▶ _YOUR INSTRUCTIONS_:
Could you print, unchanged, the stretch of entries from the very beginning through the line containing "[x=343, y=52]", including that line?

— Start of MATERIAL FOR THE TASK —

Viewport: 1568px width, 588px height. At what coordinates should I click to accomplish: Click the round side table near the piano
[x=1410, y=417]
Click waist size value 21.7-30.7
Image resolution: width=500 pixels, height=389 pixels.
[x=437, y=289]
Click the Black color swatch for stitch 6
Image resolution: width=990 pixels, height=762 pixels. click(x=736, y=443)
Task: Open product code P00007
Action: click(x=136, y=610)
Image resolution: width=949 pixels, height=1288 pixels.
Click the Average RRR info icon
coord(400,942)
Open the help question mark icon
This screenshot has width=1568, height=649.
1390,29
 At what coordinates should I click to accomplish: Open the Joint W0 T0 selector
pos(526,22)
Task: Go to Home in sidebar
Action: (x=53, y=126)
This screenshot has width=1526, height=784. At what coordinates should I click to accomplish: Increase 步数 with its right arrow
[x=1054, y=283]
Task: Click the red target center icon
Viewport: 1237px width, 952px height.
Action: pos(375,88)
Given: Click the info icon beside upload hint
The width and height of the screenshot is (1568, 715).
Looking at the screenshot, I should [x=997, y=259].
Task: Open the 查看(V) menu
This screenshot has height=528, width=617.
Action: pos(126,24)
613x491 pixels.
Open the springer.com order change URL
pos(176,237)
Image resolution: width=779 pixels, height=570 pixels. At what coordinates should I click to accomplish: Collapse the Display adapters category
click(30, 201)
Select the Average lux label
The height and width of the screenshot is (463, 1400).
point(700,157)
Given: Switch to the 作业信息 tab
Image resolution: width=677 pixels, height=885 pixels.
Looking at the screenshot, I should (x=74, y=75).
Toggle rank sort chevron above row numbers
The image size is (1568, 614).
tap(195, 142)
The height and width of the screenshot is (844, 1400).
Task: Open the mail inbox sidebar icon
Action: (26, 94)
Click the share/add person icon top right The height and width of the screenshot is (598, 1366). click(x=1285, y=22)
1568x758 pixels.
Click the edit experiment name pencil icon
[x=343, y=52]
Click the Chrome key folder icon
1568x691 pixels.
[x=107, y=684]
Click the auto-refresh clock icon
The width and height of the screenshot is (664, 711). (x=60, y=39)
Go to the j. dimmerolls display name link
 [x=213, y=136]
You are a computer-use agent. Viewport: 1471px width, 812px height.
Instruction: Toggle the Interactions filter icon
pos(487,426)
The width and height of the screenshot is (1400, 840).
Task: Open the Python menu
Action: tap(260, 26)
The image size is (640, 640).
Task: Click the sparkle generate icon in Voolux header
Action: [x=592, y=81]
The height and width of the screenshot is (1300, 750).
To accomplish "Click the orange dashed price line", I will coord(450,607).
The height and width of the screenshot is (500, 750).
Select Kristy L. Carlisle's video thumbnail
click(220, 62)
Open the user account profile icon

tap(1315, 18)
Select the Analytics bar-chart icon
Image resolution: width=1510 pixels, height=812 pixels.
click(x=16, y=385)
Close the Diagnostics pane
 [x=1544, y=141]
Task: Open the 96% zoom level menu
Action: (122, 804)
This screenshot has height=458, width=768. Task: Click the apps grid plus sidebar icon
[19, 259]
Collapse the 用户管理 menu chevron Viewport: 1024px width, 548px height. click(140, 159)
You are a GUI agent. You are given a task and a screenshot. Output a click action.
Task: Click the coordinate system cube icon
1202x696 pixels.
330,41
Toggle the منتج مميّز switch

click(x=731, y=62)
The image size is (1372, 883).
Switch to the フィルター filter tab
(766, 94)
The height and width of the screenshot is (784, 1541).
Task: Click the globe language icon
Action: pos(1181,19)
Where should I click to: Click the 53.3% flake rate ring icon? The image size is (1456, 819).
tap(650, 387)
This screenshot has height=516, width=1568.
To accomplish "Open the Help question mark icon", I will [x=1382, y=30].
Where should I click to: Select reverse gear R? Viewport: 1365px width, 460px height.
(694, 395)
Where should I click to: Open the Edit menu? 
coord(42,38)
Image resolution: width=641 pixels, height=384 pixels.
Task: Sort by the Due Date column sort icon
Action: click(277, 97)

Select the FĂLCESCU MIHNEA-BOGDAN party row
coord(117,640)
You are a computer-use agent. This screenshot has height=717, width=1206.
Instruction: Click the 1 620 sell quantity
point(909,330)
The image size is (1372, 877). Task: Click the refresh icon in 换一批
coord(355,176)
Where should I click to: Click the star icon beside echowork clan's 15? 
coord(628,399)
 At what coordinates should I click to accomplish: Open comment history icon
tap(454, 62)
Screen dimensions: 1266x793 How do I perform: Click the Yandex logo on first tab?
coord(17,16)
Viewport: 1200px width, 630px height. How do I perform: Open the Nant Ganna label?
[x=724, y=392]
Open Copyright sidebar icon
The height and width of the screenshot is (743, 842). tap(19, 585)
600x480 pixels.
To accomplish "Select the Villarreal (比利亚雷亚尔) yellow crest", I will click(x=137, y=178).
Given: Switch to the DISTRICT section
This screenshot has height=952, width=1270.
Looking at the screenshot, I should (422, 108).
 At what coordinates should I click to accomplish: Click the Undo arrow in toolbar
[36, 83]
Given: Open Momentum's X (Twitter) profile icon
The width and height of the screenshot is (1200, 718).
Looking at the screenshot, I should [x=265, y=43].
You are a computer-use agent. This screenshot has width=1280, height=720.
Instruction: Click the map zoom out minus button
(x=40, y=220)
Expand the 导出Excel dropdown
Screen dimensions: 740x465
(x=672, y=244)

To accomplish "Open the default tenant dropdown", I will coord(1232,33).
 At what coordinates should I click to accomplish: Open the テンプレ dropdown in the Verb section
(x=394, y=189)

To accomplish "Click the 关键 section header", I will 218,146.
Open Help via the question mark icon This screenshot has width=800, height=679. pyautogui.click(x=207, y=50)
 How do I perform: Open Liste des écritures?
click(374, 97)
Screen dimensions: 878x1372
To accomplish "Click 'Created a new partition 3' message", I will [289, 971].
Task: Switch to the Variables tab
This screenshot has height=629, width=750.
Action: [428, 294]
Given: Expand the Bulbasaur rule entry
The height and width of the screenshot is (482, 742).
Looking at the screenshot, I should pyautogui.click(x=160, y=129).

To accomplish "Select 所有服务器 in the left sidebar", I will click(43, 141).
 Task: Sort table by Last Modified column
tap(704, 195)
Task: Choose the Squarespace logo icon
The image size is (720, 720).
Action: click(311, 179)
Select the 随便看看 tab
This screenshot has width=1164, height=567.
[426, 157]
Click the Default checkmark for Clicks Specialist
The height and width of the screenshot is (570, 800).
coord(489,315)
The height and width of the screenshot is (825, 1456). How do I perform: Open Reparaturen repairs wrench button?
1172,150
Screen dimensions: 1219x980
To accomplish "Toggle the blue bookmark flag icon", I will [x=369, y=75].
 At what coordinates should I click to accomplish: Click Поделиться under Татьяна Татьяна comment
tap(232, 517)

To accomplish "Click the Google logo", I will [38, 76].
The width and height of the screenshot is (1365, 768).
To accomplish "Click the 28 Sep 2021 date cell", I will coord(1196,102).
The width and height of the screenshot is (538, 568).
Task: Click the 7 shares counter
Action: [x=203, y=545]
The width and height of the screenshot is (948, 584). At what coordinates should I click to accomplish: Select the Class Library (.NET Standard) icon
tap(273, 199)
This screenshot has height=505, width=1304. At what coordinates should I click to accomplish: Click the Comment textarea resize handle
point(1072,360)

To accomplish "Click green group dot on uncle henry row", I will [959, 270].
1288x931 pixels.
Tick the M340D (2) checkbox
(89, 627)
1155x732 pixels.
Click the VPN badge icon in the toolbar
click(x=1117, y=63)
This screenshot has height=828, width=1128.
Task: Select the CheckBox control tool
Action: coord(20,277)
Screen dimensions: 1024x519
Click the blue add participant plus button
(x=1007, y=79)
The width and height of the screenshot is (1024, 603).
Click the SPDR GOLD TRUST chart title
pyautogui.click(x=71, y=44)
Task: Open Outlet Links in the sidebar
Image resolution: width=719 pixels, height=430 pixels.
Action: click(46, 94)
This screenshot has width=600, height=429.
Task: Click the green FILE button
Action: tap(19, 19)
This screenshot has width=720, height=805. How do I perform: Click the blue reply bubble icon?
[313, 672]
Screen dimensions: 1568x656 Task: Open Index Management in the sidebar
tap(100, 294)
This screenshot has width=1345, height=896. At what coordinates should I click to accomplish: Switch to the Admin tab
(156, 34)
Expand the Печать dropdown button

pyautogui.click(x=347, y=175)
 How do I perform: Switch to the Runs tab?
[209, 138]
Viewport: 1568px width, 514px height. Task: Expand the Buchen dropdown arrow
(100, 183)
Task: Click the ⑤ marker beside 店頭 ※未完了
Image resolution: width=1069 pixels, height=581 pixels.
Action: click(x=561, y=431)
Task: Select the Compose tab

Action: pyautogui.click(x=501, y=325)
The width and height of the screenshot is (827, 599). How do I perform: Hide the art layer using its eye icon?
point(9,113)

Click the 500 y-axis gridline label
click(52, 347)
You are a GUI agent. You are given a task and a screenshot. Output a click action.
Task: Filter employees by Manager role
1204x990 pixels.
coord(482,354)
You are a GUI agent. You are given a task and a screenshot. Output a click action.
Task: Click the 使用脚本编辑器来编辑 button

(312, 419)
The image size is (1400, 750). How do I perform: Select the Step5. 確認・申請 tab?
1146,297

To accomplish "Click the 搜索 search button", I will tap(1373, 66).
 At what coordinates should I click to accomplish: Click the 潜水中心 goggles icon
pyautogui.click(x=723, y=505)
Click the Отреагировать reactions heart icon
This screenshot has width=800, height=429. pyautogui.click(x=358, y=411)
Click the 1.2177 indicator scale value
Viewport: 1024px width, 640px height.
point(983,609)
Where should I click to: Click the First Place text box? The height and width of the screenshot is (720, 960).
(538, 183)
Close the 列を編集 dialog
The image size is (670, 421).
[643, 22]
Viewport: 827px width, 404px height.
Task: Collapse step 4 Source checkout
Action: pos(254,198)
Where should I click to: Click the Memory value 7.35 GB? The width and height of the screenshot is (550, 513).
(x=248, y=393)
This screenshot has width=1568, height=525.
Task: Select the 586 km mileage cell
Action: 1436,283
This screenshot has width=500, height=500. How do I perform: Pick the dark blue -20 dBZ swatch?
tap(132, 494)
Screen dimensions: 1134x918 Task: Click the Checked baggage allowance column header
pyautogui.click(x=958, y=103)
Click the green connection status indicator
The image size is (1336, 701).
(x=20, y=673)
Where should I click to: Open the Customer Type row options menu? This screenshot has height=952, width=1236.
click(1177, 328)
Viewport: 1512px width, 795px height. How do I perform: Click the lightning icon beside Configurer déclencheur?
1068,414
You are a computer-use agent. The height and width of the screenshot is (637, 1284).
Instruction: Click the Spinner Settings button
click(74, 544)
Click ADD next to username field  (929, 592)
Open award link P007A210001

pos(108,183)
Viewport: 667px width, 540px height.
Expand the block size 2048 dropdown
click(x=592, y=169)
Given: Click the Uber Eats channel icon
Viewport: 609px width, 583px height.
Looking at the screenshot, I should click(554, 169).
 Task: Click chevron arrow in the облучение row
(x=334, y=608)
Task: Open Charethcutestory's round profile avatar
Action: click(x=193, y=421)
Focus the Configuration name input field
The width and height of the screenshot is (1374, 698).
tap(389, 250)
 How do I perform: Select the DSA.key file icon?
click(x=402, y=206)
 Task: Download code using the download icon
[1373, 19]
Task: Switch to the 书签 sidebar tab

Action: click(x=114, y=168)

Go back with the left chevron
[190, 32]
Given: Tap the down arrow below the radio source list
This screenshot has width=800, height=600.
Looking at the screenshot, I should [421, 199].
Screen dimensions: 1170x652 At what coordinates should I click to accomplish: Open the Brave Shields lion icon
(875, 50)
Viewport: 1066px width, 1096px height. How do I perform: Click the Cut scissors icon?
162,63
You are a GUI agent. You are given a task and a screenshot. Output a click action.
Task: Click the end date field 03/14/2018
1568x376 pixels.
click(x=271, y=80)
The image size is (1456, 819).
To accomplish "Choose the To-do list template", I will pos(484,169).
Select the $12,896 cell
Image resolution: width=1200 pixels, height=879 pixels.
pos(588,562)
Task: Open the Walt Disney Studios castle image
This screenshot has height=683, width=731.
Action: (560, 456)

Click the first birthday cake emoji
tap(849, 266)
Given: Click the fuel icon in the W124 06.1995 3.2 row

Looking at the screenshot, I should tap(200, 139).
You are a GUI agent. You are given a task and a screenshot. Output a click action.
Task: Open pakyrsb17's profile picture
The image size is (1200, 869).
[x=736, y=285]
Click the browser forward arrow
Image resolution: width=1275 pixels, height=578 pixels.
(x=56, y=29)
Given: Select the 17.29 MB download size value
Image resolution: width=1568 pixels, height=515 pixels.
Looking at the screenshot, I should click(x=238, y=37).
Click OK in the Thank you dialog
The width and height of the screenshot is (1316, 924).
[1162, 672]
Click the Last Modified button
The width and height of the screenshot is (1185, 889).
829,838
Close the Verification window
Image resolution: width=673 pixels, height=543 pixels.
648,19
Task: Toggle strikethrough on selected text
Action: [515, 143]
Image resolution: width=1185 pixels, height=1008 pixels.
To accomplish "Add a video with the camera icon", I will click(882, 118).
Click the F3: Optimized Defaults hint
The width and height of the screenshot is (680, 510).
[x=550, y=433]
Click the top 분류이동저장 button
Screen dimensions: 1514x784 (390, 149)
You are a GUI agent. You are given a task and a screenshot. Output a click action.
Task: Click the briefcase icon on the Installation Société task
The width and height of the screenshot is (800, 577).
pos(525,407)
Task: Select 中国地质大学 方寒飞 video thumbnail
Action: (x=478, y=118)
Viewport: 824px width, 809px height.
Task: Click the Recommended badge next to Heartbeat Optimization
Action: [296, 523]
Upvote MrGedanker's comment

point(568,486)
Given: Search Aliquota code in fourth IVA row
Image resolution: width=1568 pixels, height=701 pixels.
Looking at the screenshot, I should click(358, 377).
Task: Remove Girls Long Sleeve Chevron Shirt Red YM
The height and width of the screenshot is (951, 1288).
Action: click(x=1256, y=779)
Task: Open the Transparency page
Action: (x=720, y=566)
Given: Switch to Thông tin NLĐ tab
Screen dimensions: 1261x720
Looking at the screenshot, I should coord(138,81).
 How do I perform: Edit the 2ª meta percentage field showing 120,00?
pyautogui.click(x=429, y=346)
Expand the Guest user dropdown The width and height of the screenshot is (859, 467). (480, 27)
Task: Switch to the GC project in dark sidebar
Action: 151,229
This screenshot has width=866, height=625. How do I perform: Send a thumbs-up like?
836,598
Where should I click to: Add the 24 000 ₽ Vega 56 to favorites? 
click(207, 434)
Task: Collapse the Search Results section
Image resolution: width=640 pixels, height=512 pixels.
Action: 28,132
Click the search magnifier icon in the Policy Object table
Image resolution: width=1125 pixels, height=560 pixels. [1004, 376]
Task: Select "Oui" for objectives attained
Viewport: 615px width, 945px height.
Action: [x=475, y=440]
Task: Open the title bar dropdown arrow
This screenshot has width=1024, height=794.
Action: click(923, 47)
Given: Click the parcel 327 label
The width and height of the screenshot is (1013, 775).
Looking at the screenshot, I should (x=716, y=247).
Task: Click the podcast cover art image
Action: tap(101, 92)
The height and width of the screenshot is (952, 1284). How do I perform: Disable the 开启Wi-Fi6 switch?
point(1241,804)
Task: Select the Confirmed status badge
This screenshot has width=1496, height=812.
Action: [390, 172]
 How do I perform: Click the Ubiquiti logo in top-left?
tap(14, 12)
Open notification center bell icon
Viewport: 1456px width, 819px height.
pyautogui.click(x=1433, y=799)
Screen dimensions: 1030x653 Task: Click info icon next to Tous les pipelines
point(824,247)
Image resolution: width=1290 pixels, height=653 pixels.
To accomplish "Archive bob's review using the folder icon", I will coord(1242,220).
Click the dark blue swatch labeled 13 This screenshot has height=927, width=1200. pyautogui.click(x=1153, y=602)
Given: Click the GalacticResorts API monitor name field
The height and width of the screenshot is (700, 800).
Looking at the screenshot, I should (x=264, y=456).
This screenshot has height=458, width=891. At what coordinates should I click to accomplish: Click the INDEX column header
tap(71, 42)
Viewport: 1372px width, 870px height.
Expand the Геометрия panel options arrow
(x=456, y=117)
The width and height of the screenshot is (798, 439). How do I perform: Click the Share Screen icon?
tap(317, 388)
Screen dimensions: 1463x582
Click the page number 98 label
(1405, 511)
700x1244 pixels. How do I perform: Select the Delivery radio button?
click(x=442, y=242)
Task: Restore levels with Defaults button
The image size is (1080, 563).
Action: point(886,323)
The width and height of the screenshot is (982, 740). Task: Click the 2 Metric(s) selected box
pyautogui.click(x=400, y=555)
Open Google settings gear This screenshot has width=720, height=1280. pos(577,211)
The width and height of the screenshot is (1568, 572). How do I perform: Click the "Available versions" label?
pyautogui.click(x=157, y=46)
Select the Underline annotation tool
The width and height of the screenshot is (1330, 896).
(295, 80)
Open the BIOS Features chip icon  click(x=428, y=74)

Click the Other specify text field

— End of MATERIAL FOR THE TASK —

▶ _COMPLETE OUTPUT_:
Viewport: 1568px width, 588px height. At what coordinates should I click to accomplish: Click the round side table near the piano
[x=1410, y=417]
Click waist size value 21.7-30.7
Image resolution: width=500 pixels, height=389 pixels.
[x=437, y=289]
Click the Black color swatch for stitch 6
Image resolution: width=990 pixels, height=762 pixels. click(x=736, y=443)
Task: Open product code P00007
Action: click(x=136, y=610)
Image resolution: width=949 pixels, height=1288 pixels.
Click the Average RRR info icon
coord(400,942)
Open the help question mark icon
This screenshot has width=1568, height=649.
1390,29
 At what coordinates should I click to accomplish: Open the Joint W0 T0 selector
pos(526,22)
Task: Go to Home in sidebar
Action: (x=53, y=126)
This screenshot has width=1526, height=784. At what coordinates should I click to accomplish: Increase 步数 with its right arrow
[x=1054, y=283]
Task: Click the red target center icon
Viewport: 1237px width, 952px height.
Action: pos(375,88)
Given: Click the info icon beside upload hint
The width and height of the screenshot is (1568, 715).
Looking at the screenshot, I should [x=997, y=259].
Task: Open the 查看(V) menu
This screenshot has height=528, width=617.
Action: pos(126,24)
613x491 pixels.
Open the springer.com order change URL
pos(176,237)
Image resolution: width=779 pixels, height=570 pixels. At what coordinates should I click to accomplish: Collapse the Display adapters category
click(30, 201)
Select the Average lux label
The height and width of the screenshot is (463, 1400).
point(700,157)
Given: Switch to the 作业信息 tab
Image resolution: width=677 pixels, height=885 pixels.
Looking at the screenshot, I should (x=74, y=75).
Toggle rank sort chevron above row numbers
The image size is (1568, 614).
tap(195, 142)
The height and width of the screenshot is (844, 1400).
Task: Open the mail inbox sidebar icon
Action: (26, 94)
Click the share/add person icon top right The height and width of the screenshot is (598, 1366). click(x=1285, y=22)
1568x758 pixels.
Click the edit experiment name pencil icon
[x=343, y=52]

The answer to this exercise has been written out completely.